Analyzing the value of TOF PET technology when used with advanced reconstruction algorithm such as HD PET, researchers from the University of Utah in Salt Lake City determined that the resulting data produced higher-quality images with less noise than conventional PET. In the study, “Impact of TOF on PET Tumor Detection,” the group concluded that the combined methods resulted in a noticeable improvement in cancer detection when evaluated at several milestones during PET image reconstruction.

“Our research adds to the growing number of studies that indicate reconstruction methods, such as HD PET and TOF, have the potential to significantly improve physicians’ abilities to accurately diagnose and treat cancer,” said lead researcher Dan Kadrmas, PhD, a professor in the department of radiology at the University of Utah in Salt Lake City. “While traditional PET scanners offer several advances over other types of diagnostic tools, these advanced systems could take those advantages to a whole new level.
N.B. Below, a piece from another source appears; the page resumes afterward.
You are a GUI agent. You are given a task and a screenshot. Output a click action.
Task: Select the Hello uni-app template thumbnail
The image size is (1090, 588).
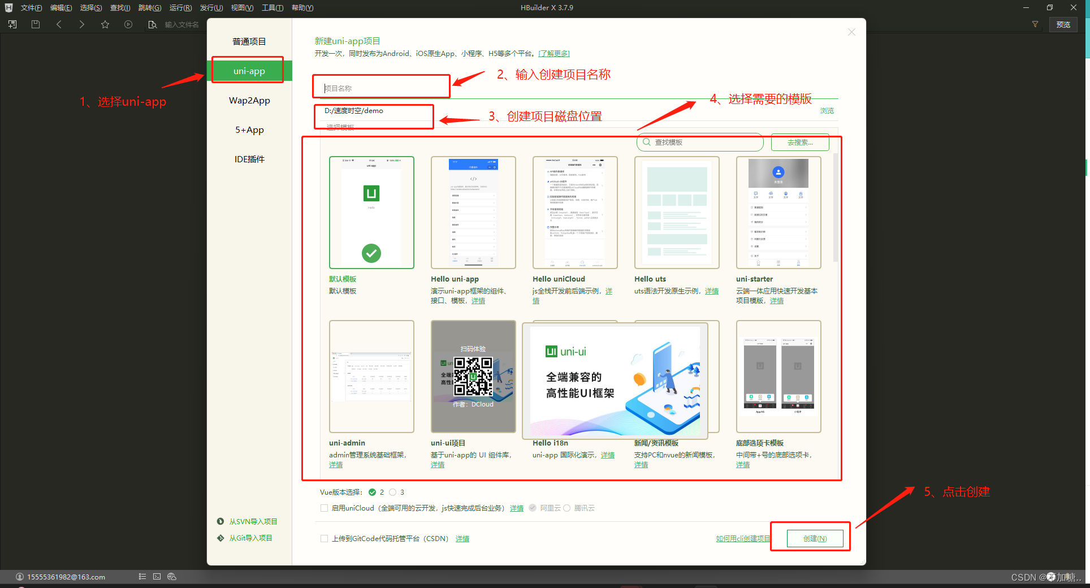(x=473, y=213)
Biograph mCT offers up to 128 slices, with 0.33-mm isotropic resolution and .30s rotation time. Advanced CT technology, such as Adaptive Spiral CT, and maximum slice configurations permit Biograph mCT to perform applications such as whole organ perfusion. Combined with FDG PET, users can view enhanced characterization of liver, brain, lung and retroperitoneal tumors, combining blood flow and metabolic information in a single study.

The technology also utilizes Adaptive Dose Shield, which reduces CT dose through dynamic collimators and automatically eliminates over-radiation before and after every spiral scan.

According to Siemens, the design team kept patient comfort in mind when developing the Biograph mCT. Alleviating claustrophobia and allowing for better positioning of radiation therapy planning, the system has a small footprint, a large bore (78 cm), a short tunnel, and an extrawide, 500-pound-capacity bed. Applications in oncology include the ability to delineate lesions for diagnosis, staging, and restaging of cancer.